- [Directions for this task]: In the data below, find the line containing "Image resolution: width=1200", then set down that line and every later line up to and including the line containing "Select the Solutions", exactly.

==== Dataset records ====

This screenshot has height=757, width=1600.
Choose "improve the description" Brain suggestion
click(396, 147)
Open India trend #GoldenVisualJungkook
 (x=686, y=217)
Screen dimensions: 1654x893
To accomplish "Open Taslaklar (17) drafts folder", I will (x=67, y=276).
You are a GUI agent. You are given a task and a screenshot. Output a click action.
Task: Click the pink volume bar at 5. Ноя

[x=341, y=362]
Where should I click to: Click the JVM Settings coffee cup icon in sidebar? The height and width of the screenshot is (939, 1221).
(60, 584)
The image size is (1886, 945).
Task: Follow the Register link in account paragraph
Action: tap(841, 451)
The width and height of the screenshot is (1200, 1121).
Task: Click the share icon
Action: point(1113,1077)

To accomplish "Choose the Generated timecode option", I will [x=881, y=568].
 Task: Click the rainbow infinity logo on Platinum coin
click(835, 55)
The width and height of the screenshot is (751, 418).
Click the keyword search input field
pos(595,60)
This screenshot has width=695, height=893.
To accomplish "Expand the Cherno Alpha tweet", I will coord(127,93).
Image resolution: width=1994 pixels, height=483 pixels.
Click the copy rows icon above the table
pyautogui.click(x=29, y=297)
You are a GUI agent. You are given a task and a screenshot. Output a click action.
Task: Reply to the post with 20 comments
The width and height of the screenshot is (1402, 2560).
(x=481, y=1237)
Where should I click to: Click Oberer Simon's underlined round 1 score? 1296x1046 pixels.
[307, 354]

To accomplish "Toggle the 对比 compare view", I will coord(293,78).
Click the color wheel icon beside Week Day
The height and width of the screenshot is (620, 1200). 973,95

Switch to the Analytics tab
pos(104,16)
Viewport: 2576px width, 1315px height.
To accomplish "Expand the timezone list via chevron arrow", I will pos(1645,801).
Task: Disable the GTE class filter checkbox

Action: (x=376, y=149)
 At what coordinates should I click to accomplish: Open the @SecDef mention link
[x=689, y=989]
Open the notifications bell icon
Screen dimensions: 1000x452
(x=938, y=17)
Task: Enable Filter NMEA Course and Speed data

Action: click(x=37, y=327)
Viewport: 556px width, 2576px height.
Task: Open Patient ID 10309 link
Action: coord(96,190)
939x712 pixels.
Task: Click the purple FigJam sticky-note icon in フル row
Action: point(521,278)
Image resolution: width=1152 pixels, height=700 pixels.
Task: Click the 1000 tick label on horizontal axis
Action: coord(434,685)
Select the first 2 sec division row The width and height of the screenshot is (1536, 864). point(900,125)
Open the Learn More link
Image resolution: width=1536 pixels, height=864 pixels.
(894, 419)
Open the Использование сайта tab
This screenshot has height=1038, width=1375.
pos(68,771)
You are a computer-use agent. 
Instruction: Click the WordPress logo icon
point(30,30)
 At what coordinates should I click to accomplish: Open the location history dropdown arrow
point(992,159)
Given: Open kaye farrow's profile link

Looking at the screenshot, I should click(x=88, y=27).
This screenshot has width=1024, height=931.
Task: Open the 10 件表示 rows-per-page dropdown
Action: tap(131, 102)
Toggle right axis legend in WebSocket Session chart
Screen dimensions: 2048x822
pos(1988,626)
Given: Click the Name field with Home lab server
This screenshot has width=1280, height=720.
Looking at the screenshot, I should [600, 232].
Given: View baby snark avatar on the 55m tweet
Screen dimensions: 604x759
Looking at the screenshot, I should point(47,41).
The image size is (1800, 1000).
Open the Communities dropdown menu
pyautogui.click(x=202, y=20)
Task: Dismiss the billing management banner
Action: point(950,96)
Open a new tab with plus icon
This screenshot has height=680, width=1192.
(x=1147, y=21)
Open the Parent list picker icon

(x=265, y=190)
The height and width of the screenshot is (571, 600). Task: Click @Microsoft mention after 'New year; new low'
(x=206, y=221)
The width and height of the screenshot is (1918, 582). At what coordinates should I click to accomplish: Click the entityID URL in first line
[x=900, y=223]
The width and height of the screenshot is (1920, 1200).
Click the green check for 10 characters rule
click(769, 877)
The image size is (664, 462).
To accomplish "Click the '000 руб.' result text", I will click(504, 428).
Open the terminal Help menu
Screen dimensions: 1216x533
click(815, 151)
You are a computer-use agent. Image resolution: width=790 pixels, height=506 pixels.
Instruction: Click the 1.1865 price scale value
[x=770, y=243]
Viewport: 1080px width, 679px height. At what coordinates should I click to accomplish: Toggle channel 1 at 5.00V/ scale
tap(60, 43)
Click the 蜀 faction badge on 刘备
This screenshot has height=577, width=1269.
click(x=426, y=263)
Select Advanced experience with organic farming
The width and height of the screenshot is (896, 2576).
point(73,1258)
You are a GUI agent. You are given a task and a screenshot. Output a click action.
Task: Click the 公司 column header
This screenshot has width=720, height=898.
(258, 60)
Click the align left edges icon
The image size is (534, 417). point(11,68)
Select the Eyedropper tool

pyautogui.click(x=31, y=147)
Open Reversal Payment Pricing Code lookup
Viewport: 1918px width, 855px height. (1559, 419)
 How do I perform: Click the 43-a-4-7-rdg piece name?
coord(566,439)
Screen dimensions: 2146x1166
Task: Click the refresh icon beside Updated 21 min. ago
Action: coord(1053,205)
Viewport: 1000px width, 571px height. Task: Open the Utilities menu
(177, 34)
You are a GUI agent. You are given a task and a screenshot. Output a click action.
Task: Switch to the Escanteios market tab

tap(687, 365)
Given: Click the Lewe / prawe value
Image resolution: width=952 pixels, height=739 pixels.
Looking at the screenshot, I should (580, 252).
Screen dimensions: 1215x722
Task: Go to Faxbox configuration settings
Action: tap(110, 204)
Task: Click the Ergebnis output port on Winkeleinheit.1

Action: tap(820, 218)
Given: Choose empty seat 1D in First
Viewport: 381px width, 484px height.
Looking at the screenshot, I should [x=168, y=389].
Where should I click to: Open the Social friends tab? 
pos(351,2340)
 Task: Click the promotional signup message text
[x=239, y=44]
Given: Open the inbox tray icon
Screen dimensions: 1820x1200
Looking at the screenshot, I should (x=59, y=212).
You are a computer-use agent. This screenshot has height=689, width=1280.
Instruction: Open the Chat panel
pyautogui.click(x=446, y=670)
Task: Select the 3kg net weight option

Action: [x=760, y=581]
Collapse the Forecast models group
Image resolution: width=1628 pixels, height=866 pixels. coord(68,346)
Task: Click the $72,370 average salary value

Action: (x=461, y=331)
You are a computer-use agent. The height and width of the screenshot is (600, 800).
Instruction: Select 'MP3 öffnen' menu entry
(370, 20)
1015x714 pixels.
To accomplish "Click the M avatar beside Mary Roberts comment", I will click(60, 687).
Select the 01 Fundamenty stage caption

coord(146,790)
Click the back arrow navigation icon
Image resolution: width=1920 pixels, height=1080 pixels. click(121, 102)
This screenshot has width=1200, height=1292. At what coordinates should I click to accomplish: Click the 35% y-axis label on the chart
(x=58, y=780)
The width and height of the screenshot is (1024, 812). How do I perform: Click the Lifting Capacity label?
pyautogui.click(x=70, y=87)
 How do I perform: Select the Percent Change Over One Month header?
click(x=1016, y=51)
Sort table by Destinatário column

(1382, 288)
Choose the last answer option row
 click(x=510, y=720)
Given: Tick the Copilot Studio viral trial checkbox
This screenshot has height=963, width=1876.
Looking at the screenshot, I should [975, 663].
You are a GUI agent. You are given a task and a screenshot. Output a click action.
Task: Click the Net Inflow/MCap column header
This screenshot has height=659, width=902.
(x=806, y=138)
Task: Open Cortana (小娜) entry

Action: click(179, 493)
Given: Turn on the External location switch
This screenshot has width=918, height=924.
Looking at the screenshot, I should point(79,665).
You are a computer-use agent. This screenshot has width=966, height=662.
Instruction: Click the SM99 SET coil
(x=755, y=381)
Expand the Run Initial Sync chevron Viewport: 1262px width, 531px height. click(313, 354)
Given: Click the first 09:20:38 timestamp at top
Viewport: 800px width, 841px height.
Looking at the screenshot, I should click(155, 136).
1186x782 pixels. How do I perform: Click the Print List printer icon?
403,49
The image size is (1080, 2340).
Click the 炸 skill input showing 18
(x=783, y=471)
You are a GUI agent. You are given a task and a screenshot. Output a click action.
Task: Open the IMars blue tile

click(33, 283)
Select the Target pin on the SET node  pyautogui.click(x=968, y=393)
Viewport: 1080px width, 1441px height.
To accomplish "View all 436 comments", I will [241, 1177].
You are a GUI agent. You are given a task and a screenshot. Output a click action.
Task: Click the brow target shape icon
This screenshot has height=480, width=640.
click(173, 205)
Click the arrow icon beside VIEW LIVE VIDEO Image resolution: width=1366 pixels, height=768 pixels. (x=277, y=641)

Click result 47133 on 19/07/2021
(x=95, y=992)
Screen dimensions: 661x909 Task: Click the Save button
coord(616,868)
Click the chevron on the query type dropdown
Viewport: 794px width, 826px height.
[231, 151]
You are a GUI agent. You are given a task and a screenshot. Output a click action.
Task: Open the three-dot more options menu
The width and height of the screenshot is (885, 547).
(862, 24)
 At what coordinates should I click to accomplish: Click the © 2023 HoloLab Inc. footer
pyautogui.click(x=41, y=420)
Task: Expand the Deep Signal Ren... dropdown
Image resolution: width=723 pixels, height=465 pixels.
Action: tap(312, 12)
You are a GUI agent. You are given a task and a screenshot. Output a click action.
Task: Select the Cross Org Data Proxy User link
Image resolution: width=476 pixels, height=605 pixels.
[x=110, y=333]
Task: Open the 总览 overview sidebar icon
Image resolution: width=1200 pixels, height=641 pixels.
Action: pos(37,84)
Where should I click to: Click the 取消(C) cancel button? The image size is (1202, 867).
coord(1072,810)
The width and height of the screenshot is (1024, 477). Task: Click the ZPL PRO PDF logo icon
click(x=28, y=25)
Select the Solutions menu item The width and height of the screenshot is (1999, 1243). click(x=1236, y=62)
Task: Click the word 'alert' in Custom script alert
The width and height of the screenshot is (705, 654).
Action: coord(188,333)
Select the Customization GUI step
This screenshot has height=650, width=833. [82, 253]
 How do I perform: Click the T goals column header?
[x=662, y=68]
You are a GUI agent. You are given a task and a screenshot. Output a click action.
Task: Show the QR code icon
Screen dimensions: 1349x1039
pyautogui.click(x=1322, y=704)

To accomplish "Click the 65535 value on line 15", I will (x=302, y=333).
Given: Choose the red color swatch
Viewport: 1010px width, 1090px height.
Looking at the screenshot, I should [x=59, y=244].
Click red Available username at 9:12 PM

====

- [Written answer]:
Image resolution: width=1200 pixels, height=641 pixels.
Action: pos(37,84)
Where should I click to: Click the 取消(C) cancel button? The image size is (1202, 867).
coord(1072,810)
The width and height of the screenshot is (1024, 477). Task: Click the ZPL PRO PDF logo icon
click(x=28, y=25)
Select the Solutions menu item The width and height of the screenshot is (1999, 1243). click(x=1236, y=62)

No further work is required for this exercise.